**Your objective**. Would you restate all of the entries verbatim, minus any images?

↓

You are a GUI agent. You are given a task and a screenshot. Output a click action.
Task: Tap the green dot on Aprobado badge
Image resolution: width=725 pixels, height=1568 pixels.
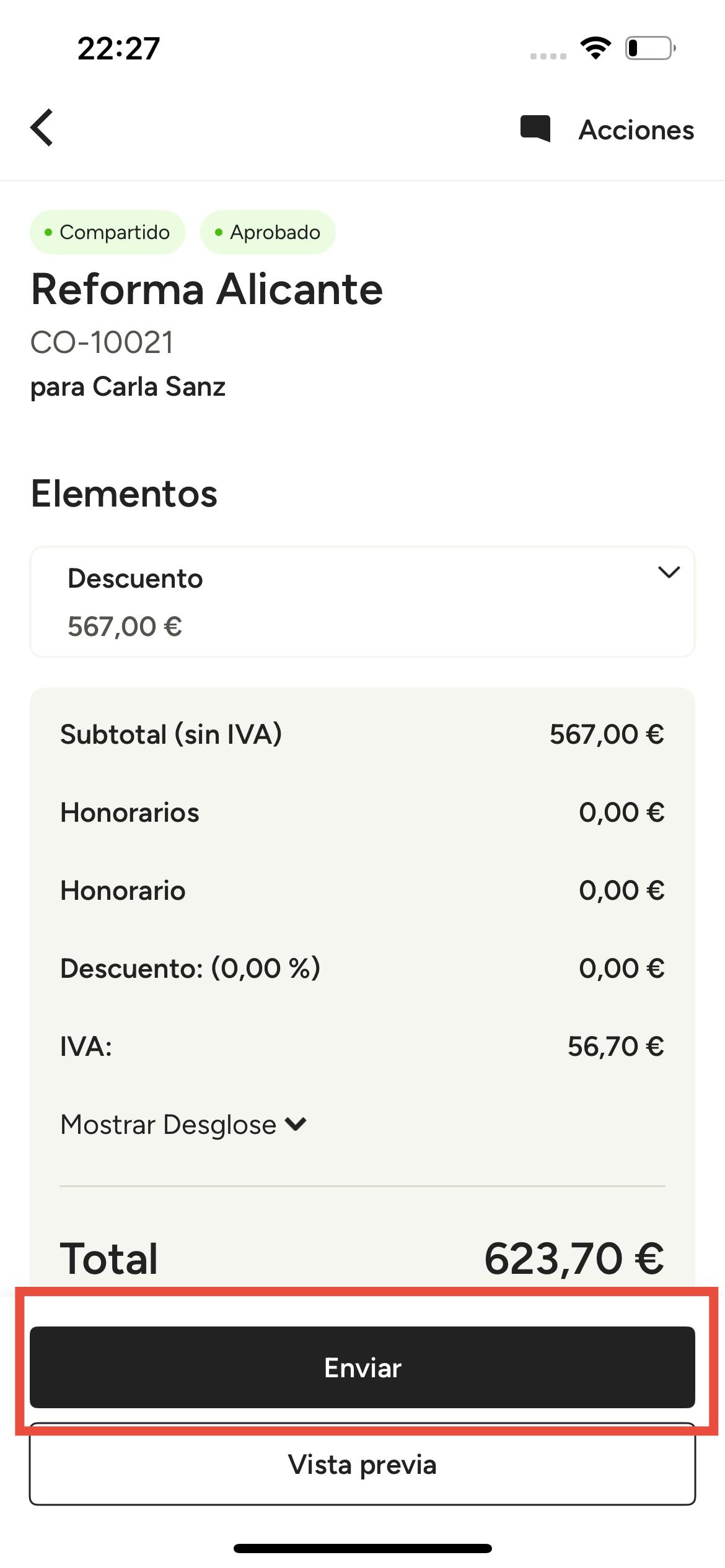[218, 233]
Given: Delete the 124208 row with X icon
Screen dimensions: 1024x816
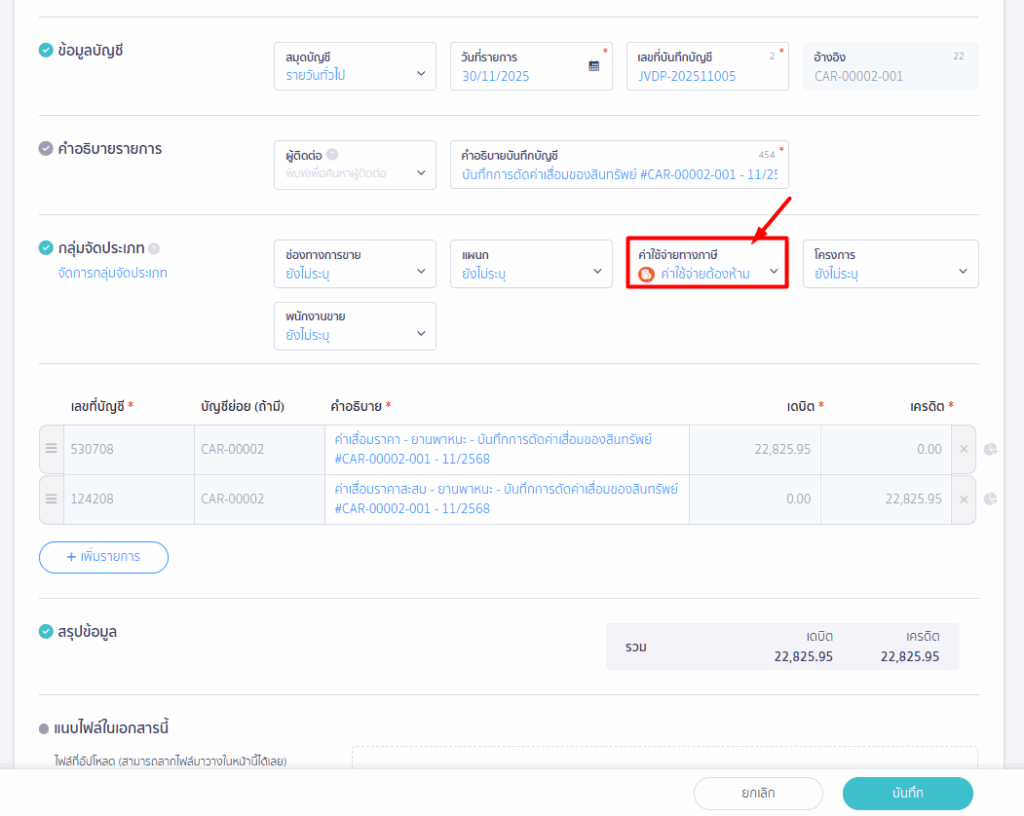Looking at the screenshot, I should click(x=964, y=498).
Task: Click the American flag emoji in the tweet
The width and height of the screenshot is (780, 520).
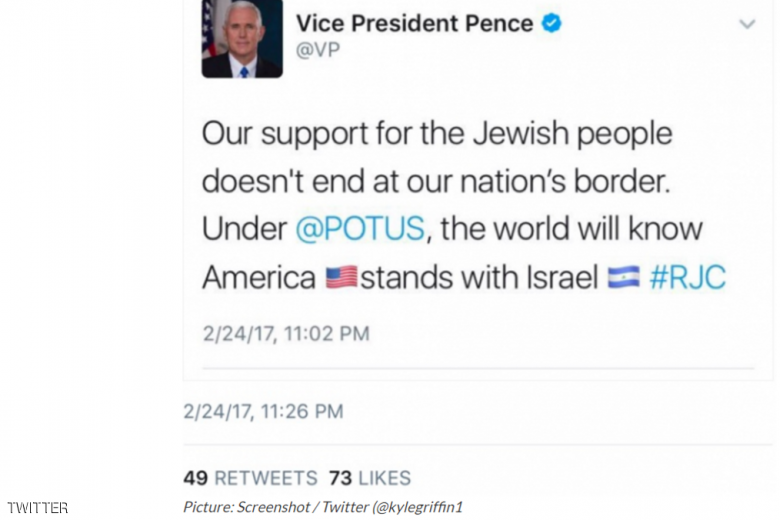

↑

**Result for this exercise**.
You are a GUI agent. You are given a task and a screenshot. Output a click action.
Task: Tap the green dot on Aprobado badge
Image resolution: width=725 pixels, height=1568 pixels.
[218, 233]
Given: Delete the 124208 row with X icon
Screen dimensions: 1024x816
Looking at the screenshot, I should click(x=964, y=498).
Task: Click the American flag emoji in the tweet
The width and height of the screenshot is (780, 520).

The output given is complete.